WORK REQUEST ->
Please reproduce, exactly and in full, the lines from the one containing "Screen dimensions: 1123x642" to the end of the material below.

EXERCISE DATA ->
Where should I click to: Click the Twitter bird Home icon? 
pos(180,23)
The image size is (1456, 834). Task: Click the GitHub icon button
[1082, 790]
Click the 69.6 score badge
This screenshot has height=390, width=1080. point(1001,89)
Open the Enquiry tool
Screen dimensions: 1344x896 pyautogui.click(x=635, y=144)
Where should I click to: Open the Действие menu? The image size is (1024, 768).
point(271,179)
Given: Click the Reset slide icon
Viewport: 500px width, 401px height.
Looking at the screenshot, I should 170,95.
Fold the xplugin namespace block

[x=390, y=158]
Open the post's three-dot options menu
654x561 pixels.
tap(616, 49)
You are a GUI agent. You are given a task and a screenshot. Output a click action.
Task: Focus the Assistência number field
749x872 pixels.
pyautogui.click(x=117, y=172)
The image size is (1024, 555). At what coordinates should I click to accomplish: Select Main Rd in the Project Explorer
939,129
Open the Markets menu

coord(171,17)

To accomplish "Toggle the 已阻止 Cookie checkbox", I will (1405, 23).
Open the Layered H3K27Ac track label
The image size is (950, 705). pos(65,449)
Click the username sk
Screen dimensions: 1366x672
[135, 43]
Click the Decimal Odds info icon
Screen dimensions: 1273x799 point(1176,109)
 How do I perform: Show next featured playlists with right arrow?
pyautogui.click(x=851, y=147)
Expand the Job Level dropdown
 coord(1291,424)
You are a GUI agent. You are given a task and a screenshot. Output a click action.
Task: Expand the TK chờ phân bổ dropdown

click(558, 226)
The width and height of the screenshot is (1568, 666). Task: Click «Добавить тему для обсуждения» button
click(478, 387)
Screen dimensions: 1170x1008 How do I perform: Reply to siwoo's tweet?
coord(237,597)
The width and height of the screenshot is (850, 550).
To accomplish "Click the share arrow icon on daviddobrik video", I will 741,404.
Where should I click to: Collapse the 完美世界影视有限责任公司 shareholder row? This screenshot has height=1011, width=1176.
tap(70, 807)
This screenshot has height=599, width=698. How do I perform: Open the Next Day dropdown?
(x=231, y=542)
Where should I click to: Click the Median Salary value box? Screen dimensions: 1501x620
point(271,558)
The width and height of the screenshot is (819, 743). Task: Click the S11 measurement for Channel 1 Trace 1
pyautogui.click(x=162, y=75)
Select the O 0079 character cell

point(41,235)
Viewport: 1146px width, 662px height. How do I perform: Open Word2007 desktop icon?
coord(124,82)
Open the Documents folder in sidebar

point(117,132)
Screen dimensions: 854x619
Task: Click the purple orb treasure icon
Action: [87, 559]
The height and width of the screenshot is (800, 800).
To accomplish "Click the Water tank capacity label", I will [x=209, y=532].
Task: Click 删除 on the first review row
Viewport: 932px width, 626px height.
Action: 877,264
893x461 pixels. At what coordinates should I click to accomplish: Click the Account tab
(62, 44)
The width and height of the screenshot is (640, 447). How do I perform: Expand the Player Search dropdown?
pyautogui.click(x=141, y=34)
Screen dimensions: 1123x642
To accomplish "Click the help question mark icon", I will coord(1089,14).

RESULT FOR THIS TASK ->
Screen dimensions: 1123x642
To accomplish "Click the help question mark icon", I will coord(1089,14).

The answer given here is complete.